Being pre-approved for a car loan can save you a lot of time, money and energy. Pre-approval means that there is no need to negotiate with dealer financing or make a large down payment. It does take a little research and planning to find the best loan rate, but this little bit of extra research is well worth the effort: it lets you act as though you are paying cash at the dealership, which can help you get discounts and better deals while saving money on your loan’s interest rates.
How Does Pre-Approval Work?
There are two primary kinds of pre-approved financing. In one case, you get approved for a loan through a third-party lender. That is, a lender who is not directly associated with the dealer from whom you plan to purchase your vehicle. This lender may be a bank, a credit union, or a finance company. They will pre-approve you for a specific amount, and they will either give you a check for this amount or transfer the funds to you in some other way. They may provide you with a “blank check” – a check which you can write in the amount that your vehicle costs.
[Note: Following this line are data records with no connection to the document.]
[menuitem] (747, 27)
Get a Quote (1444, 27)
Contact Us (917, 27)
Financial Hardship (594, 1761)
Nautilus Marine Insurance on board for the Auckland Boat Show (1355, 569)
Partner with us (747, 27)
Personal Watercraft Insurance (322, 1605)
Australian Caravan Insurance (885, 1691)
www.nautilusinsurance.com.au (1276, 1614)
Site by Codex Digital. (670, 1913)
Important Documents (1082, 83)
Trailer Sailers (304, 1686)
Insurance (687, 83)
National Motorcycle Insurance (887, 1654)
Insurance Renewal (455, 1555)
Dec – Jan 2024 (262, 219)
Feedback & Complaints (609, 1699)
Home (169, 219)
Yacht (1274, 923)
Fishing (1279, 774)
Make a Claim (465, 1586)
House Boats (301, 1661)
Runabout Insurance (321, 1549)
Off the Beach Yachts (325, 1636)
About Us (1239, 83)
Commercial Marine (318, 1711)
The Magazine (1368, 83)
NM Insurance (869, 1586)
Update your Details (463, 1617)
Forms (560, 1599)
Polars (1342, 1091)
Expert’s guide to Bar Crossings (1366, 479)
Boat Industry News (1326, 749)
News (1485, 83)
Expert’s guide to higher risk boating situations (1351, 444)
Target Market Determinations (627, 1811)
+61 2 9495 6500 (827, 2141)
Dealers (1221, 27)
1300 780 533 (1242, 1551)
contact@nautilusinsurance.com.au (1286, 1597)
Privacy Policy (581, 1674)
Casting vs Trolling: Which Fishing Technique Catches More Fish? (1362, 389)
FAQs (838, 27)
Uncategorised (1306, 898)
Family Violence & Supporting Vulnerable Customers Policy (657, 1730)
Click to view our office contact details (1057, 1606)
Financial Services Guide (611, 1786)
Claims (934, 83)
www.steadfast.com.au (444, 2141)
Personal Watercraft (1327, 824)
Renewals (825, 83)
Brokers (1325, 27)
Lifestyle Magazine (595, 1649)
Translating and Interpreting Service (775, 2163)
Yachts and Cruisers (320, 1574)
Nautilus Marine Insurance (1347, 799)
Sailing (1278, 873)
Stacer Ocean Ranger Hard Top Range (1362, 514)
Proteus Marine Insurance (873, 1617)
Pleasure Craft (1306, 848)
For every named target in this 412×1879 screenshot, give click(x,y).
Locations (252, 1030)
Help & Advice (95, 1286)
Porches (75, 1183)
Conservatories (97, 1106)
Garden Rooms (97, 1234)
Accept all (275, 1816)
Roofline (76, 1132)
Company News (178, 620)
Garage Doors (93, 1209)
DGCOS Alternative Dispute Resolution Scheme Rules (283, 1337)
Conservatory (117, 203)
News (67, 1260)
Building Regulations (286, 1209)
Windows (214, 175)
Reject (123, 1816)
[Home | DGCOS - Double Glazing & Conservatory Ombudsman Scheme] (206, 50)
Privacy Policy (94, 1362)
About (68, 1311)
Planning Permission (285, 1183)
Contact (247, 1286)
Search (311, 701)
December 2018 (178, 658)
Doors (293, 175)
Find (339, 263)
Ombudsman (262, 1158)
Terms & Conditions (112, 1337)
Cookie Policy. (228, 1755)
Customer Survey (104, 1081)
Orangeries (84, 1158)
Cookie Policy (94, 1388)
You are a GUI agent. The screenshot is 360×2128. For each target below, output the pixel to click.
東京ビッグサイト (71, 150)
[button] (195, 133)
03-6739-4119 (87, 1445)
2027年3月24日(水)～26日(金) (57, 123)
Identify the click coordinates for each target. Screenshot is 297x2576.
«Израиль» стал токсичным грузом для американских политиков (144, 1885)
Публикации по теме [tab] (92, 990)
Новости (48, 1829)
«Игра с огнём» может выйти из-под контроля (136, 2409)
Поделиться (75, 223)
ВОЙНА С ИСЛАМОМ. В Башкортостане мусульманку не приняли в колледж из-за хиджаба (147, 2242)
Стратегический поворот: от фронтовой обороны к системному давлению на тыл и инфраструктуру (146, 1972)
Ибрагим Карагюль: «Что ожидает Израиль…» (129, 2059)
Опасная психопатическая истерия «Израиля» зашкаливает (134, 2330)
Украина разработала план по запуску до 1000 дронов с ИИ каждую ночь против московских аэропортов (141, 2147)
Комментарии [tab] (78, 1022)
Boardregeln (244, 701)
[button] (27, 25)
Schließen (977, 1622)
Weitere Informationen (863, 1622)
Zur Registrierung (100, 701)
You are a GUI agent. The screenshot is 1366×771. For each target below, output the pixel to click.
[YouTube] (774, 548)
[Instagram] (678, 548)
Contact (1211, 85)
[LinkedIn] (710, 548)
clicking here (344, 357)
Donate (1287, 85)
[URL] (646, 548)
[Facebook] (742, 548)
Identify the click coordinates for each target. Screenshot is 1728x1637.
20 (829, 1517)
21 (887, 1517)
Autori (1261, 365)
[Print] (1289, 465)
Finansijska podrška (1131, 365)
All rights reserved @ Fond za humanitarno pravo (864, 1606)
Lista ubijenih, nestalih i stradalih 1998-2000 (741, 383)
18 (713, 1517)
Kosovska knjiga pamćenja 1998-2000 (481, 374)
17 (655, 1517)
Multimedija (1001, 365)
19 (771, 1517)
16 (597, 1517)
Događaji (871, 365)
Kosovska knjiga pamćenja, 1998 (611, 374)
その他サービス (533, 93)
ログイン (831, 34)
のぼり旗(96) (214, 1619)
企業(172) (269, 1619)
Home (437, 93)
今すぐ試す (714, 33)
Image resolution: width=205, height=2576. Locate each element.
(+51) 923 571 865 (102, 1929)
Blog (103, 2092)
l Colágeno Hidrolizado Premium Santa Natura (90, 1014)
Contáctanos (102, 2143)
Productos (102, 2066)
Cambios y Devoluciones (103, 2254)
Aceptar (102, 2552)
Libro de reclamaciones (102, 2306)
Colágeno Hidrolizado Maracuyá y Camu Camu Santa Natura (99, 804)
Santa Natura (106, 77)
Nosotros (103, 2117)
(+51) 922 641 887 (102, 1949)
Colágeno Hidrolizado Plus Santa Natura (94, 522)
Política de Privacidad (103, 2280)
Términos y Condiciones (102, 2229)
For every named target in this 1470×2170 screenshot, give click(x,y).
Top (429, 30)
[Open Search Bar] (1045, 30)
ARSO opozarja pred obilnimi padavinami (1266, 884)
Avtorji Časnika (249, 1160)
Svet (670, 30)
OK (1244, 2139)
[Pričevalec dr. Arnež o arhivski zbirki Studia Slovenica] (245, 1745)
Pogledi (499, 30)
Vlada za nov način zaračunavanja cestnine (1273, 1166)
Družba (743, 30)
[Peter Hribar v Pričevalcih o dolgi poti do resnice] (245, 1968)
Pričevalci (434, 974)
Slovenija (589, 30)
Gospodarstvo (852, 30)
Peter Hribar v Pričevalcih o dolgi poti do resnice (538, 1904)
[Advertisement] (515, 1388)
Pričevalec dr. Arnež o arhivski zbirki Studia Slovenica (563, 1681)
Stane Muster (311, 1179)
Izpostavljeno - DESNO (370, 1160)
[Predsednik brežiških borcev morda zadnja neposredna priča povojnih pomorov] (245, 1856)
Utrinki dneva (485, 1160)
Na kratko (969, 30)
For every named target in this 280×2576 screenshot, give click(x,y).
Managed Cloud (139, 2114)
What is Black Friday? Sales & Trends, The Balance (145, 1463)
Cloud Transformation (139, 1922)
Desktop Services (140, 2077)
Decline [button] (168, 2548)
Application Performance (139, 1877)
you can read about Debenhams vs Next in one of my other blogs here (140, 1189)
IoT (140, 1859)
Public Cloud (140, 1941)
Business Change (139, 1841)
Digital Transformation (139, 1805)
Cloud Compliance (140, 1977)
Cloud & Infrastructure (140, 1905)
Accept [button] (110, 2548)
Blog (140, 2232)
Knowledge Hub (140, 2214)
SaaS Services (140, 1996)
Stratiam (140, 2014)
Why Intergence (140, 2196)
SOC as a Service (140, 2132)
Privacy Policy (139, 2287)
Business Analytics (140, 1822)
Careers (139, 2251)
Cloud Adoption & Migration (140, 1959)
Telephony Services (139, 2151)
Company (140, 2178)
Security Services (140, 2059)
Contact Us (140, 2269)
Of course, the amount cannot exceed the agreed sum.
The second type of loan pre-approval involves working with a dealer finance specialist. You will apply online and receive a pre-approval notice from a dealership in your area. This way, when you go to the dealer to choose your vehicle, you will go with the knowledge that your credit will be approved and you will already know exactly how much you can spend. This saves you a good deal of time at the dealership, and it also increases your negotiating leverage – though not so powerfully as the first scenario.
Fortunately, we support both types of financing pre-approvals. Simply apply online, and we’ll work to place your application with the right lender or dealer for your unique needs. Don’t wait until you hit the dealer lot – secure your financing ahead of time!
Credit History vs Pre-Approval
People that are seeking pre-approval for a car loan should be aware of their credit history. A history of good credit and financial responsibility can help you get low interest rates and a higher line of credit, while a negative item or low score can slow the process or cause your loan application to be rejected. Even a shopper with less than stellar credit can get pre-approved by demonstrating that they are improving their credit and are a good risk, though. One of the best ways is to apply for auto loans online.
A pre-approved car loan does not mean that you should walk into a dealership and choose the flashiest car on the lot. You need to decide how much you can reasonably pay for the car every month, and you also need to figure out how long it will take you to pay the loan off. Banks and credit unions can help you calculate how much you can afford to pay based on monthly income and expenses. You will need to prove that they can pay the loan back in a set amount of time to qualify for the loan.
Even with pre-approval for a car loan, it is a good idea for you to make a down payment. This will shrink your monthly payments and help you pay back the loan quickly to avoid paying significant amounts of interest. You should be able to pay back the loan in two to three years to avoid owing more in interest than in principal on a car that is depreciating in value. Should you fall behind on your loan payments, the bank can claim the car as collateral to off-set their losses on the loan.